▶ [Exercise requirements] Return exactly the lines from the one containing "Select the XV orange car thumbnail" through the end of the material below, and leave the images out.

▶ [Listed entries]
[Start of Attachment]
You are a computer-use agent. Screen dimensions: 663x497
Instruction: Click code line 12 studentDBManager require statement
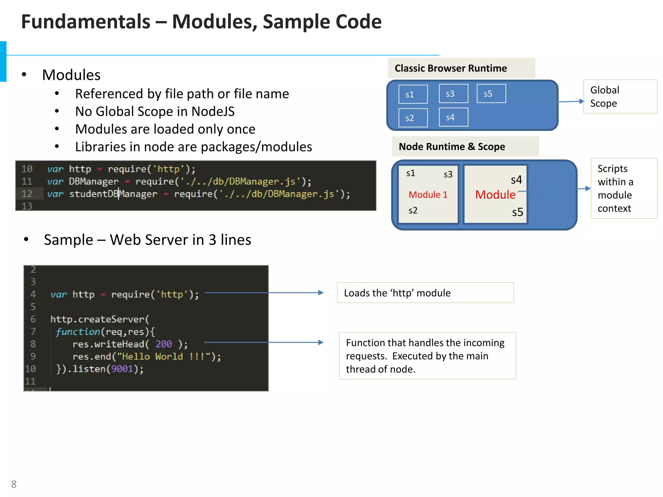[x=198, y=194]
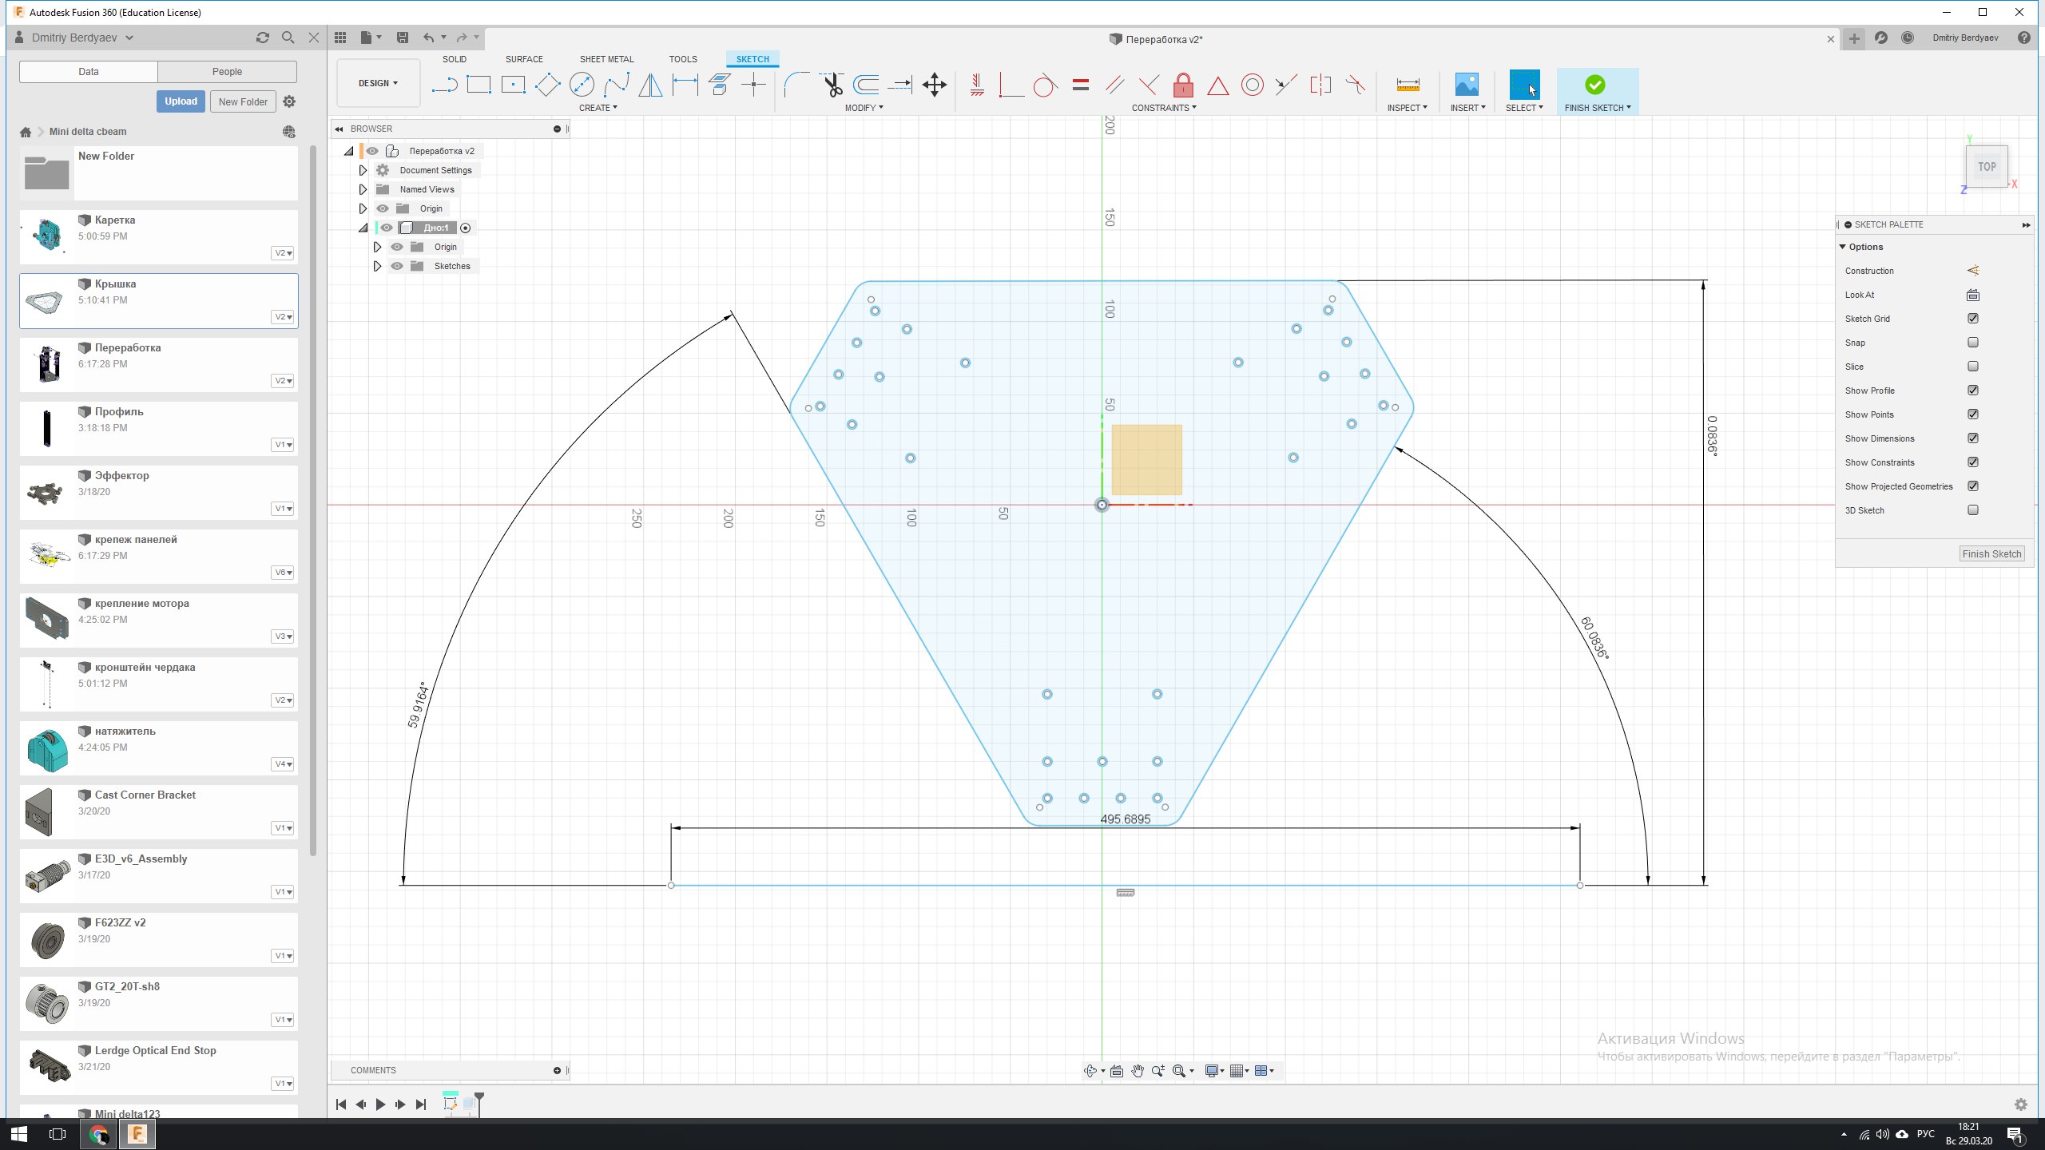Click the Mirror tool icon
The height and width of the screenshot is (1150, 2045).
click(650, 85)
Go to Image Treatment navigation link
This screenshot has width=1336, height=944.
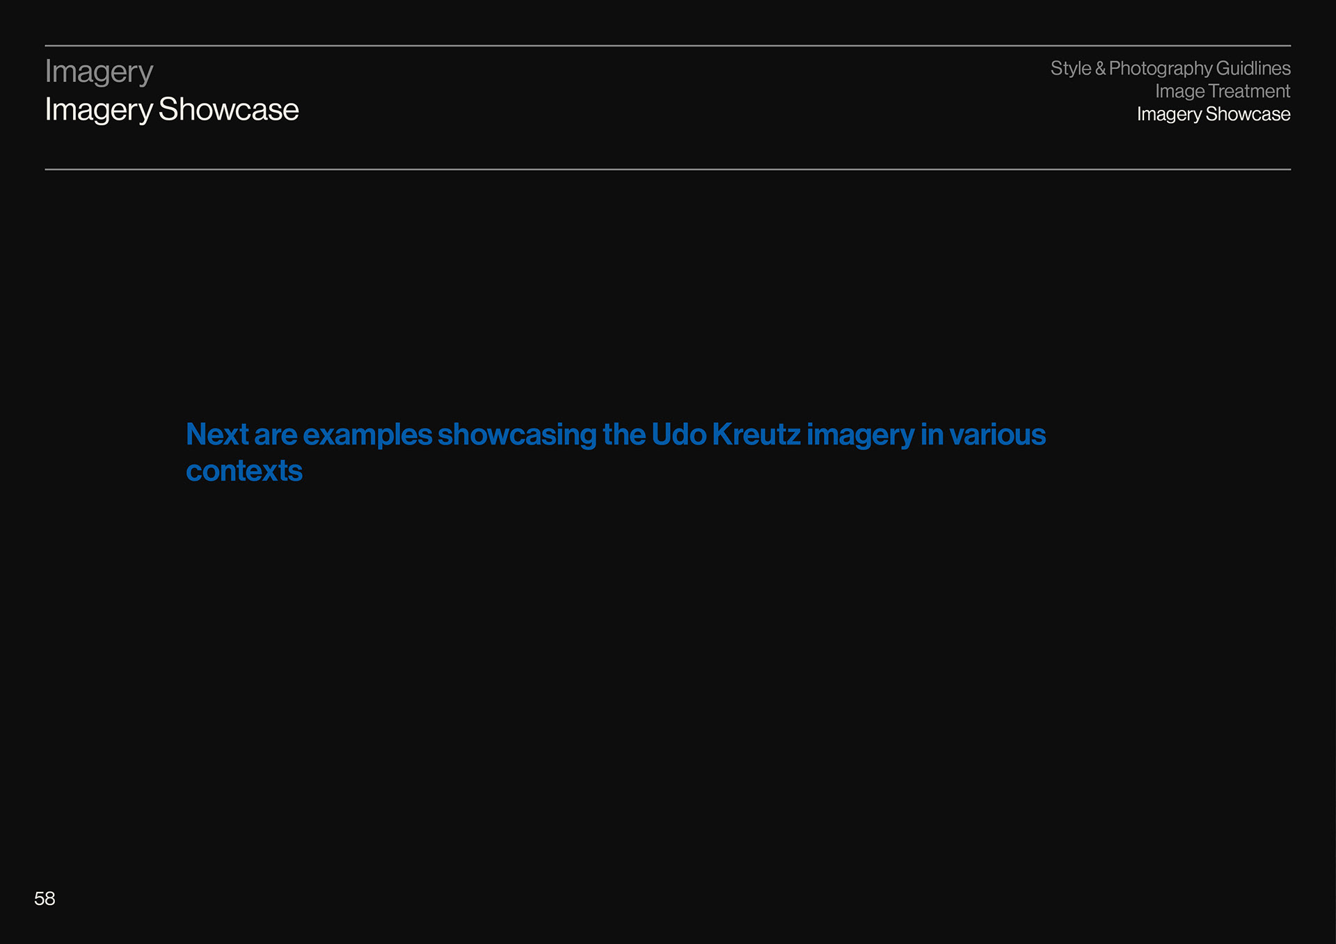point(1222,91)
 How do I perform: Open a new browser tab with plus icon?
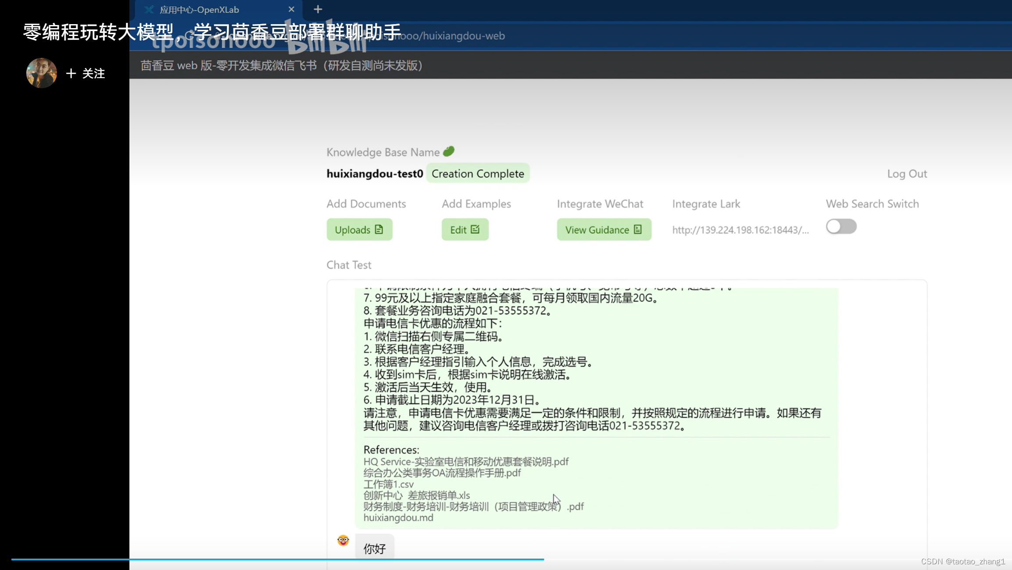[x=318, y=9]

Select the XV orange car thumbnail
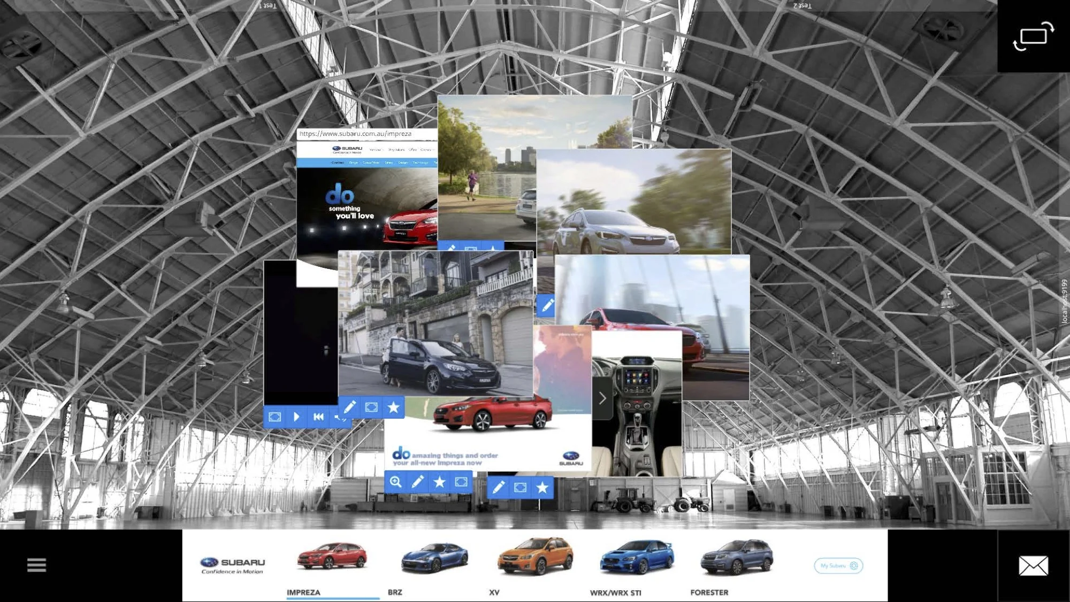535,556
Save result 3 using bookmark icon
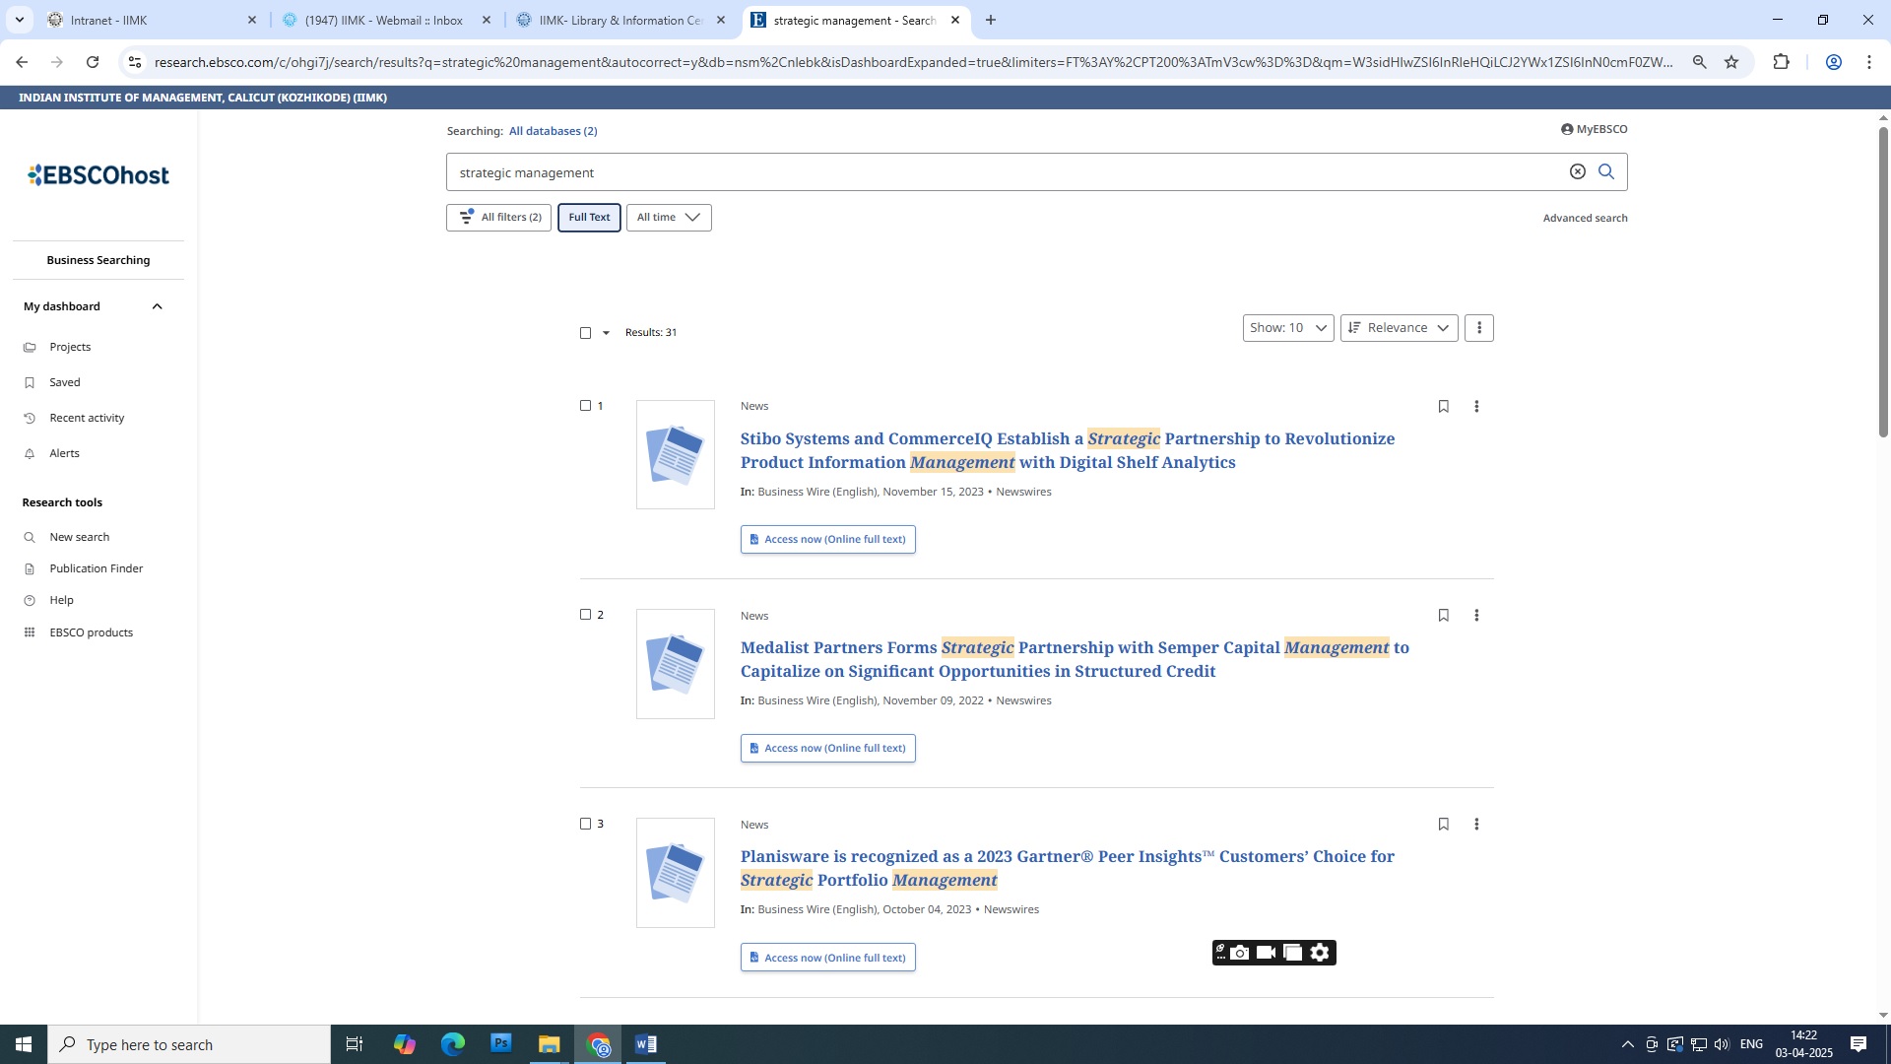The width and height of the screenshot is (1891, 1064). point(1443,824)
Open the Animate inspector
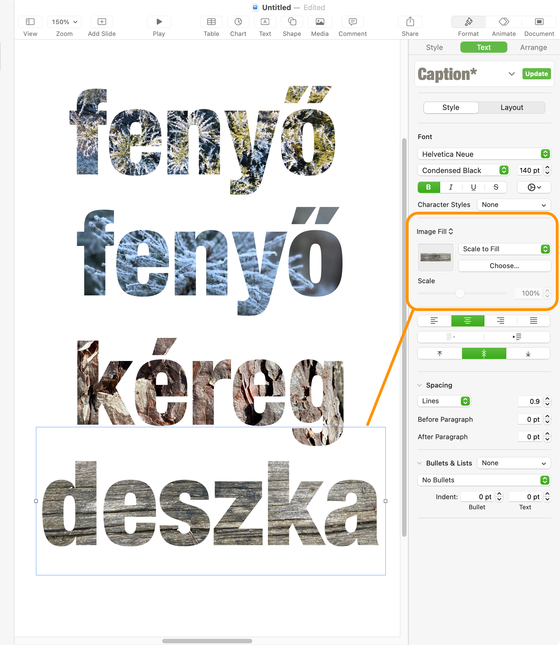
[End of Attachment]
▶ [Your solution]
Select the XV orange car thumbnail
535,556
Save result 3 using bookmark icon
The width and height of the screenshot is (1891, 1064). point(1443,824)
Open the Animate inspector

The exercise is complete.